Four times a year, we head out on the town to celebrate four friend’s birthdays. It’s a chance to really splash out and enjoy ourselves. This time it was Bronlynn’s birthday and her choice is Malt Dining in the CBD.
Tucked away on Market St, it’s in one of Brisbane’s oldest buildings dating from 1865. Like many restorations, it’s a blend of old Victorian and clean modern lines. Warm wood matches well with the original red brick and soaring ceilings that gives Attic Restaurant upstairs an industrial feel. The bar on ground level is welcoming with low lighting and a beautifully back lit wall full of tempting elixirs. On this very warm evening, we eschew wine and go for a carafe of Pimms to start. Perfect to freshen the palate whilst we catch up on gossip. We have an unusual booking time of 6.45pm as they don’t do 7pm. I suspect it’s something to do with the booking system but 6.45pm is bit early to eat so we linger on our drinks for as long as we can before heading upstairs. The restaurant is spacious with big windows so I expect the light floods in during the day. I’m happy to see carpet, something you don’t see a lot of in restaurants nowadays and it certainly helps to absorb the general restaurant chatter.

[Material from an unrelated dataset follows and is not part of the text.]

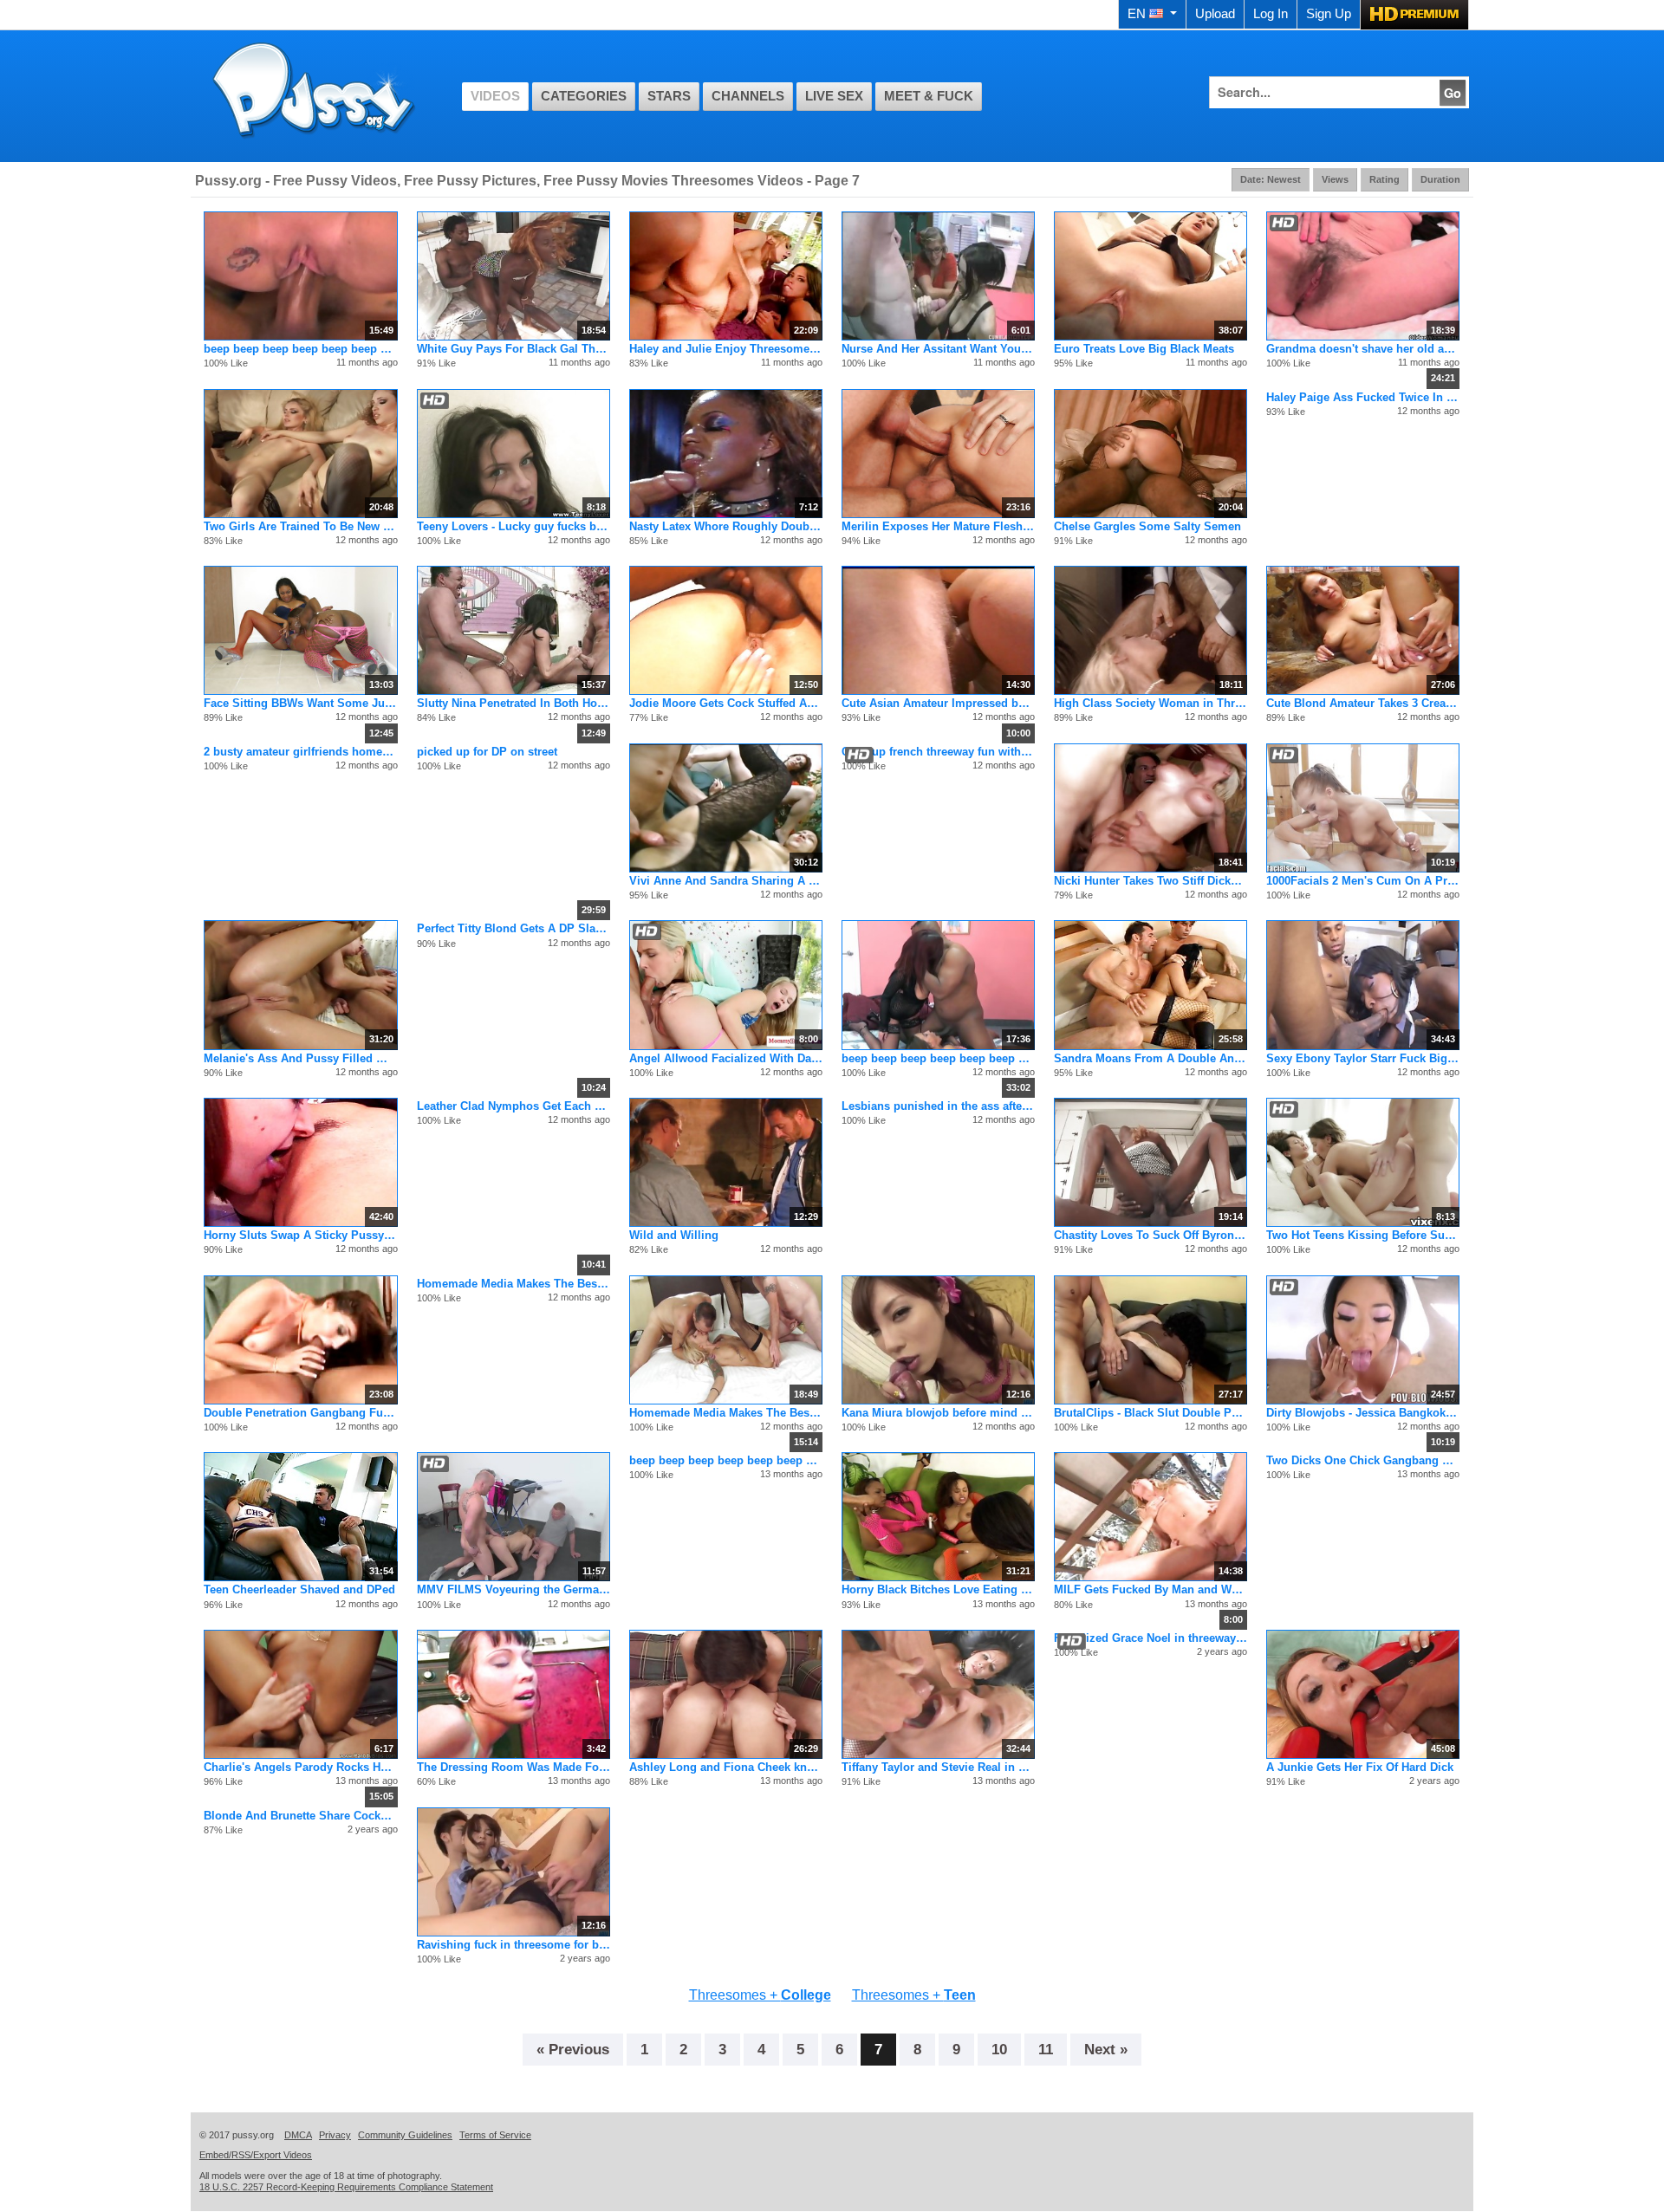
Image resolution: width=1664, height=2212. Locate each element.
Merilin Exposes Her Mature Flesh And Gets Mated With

With a wine selected we peruse the menu that has 4 – 6 entrees and mains each as well as 4 vegetarian options that can be served as either. I opt for the Goat’s Curd & Ricotta Stuffed Roast Zucchini Flowers from the vegetarian menu and Anthony orders the other dish I was keen on, the antithesis of vegetarian, Braised New England Rabbit Tart. The two zucchini flowers have a small zucchini still attached and are served with the classic pairing for goat’s curd on a puree of beetroot. There’s also a scattering of dried olive and some clever olive oil caviar. The flowers are fresh and the filling is simple. It’s an enjoyable dish but not a knock out. The Rabbit Tart is served on a puree of artichoke with pistachios and is a disappointment. The taste is there with a rich gravy but the rabbit is dry and tends towards stringy. You don’t see rabbit on the menu on a regular basis so it’s a shame that this dish falls flat.
What you do see on almost every menu is Pork Belly and I have no complaints about this. So the Kingaroy Berkshire Pork Assiette is ordered by two at the table as well as Sou Vide Grimaud Duck Breast & Leg and, the Market Fish of the Day. The Pork comes as pork belly, blood pudding (made in the kitchen of Ortiga) another piece of pork and ham hock tossed through lentils. All are enjoyable, the crackling crisped well on the sticky belly and the ham hock a perfectly smoked, salty match for the lentils. The Duck comes two ways – as a sou vide of breast and a confit of leg. The breast could be pinker but real issue is with the leg. Confit is a technique where the meat is immersed in oil and cooked for a long time at a relatively low temperature. As a result, the meat should be tender and almost falling from the bone. This duck leg is stringy with no hint that it will fall away. So, 0/2 for Anthony in his meal choices.
Assiette of Pork
We share a pair of desserts and a cheese plate. We select a Rhubarb, Pear & Walnut Crumble served with a Blond Valrhona Sauce whilst the others go for a ‘Malt’ Brownie with Salted Caramel and Peanut Brittle. The crumble is reminiscent of something your mum or grandmother may make if they got their hands on some Valrhona chocolate. Sweet and tart fruit with a nice sandy crumble of top. Comfort food at its best. The Malt Brownie is very impressive when it comes to the table with large shards of brittle sitting atop a layered brownie. They are polished off in record time and it’s on to the cheese. I ask the waiter what cheeses are on offer and after a brief pause for consideration, he advises there’s a chevre, cheddar, brie and blue but no hint of styles or provenance. We opt for the chevre which turns out to be quite a hard style and a gooey brie served with excellent bread, fruit and muscatel accompaniments.
There is a Grand Piano upstairs in the restaurant and we’re surprised that a few times during the evening, a pianist provides the background soundtrack to the night. Surprised because I can’t remember the last time I went somewhere to eat and there was live background piano. It’s vaguely reminiscent of going for a ‘proper lunch’ to David Jones with your grandmother and this is further emphasised by a melody of easy listening classics such as Fleur De Lys (Richard Clayderman) and Blue Eyes (Elton John). A strange throw back to the past in an otherwise contemporary dining space.
The evening runs at a leisurely pace and overall the service is excellent though it does tail off a little towards the end of the night. Despite starting at 6.45pm, we are nearly the last ones to leave the restaurant, having seen several tables cleared and re-seated, which is perhaps what they were hoping of us. The experience is enjoyable but for the number of meals eaten and the money spent overall on the bill, it is disappointing that there were some noticeable stumbles in the kitchen as after all, the meal is the main reason you are there.